Their international system was not easily fitted into the balance of power model.

I would suggest that the best written scenario that aborts the balance of power concept in Europe is the "Prince of Peace" multi-part timeline. Lots of fun, but, spoiler alert, the HRE unites western Christendom in the high middle ages. All sorts of good characters, the Hohenstaufens, Constance of Sicily, Rob "Hood" of Loxley.
 
[Europeans just should]...have started drinking what they were drinking in East Asia.

This doesn't really mean anything. There was a general balance of power among the states in North and South China, (North) Central Asia (Mongolia and East Turkestan), (South) Central Asia (Tibet), and Northeast Asia (Manchuria and Korea) from about 500 BC to 1250 AD, and sporadically continued afterward. Granted, the specific situation changed over time, and the system was generally not as complicated as the one in Europe, but it was enough for some individual states to seek alliances with other regions.

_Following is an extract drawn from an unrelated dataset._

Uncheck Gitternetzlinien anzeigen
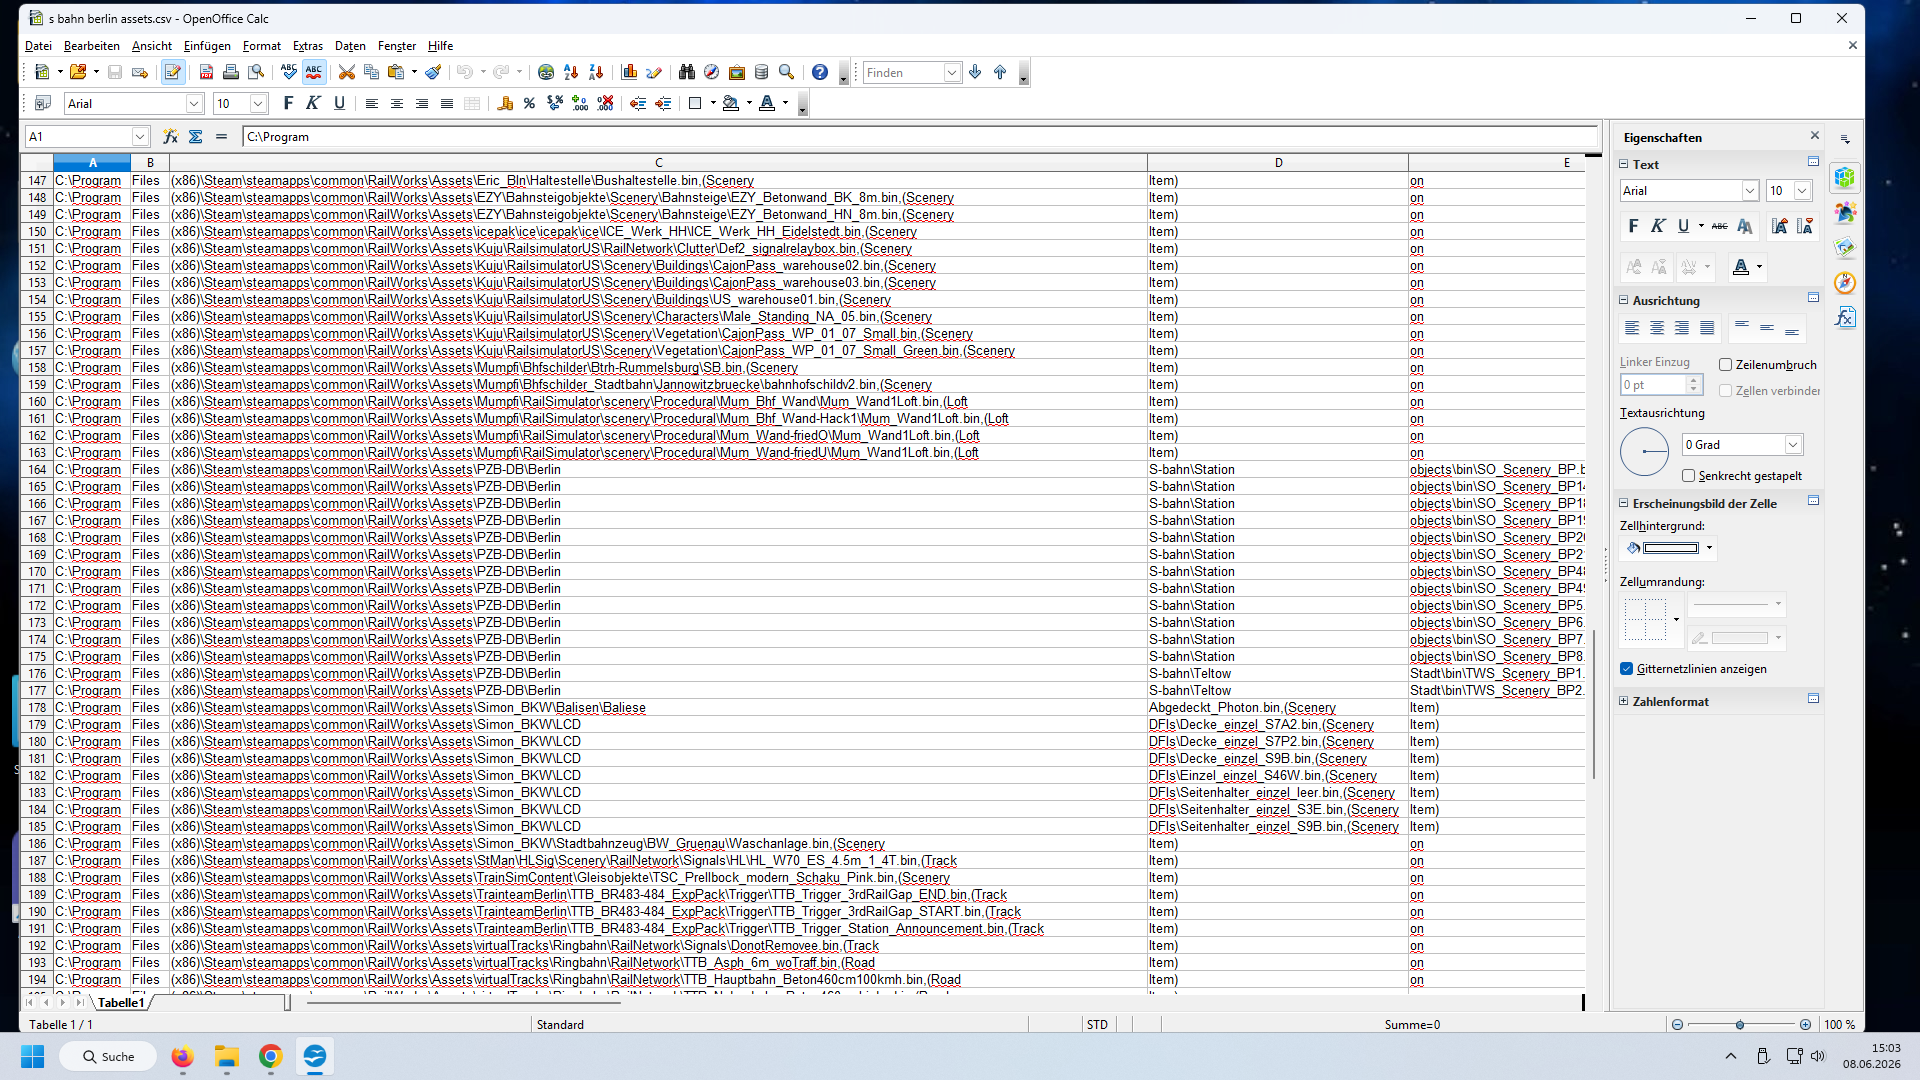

Ultimately, however, the main reason that most of the states located in and around China Proper were absorbed over time was due to the nature of Chinese characters, which required outsiders to learn a complicated writing system that was tied to the culture. This "common" cultural identity eventually translated into political methods, and because the states in the West generally assumed separate identities, repeating this process in Europe would be extremely difficult, if not impossible.
 
If dominance reaches a certain point, states tend to start supporting the dominant power as a way to buy favour as they don't think taking them down is likely.

Except that every time we see someone even trying to reach that point, we see all sorts and manners of unlikely bedfellows and unholy alliances to keep them from it.

Some states might support the dominant power, but many won't.


I hate to say OTL is inevitable in any sense, but when we see over and over again wannabe hegemons stopped like this, even "modest" things like the Hapsburgs meeting all their defensive goals are almost impossible to achieve in full simply because no power ever came remotely close to the kind of monopoly on power's instruments needed.

The ability to make cannon or crossbows or whatever is too dispersed for any one polity to hold all the places that do so and leave rivals without the ability to maintain their independence.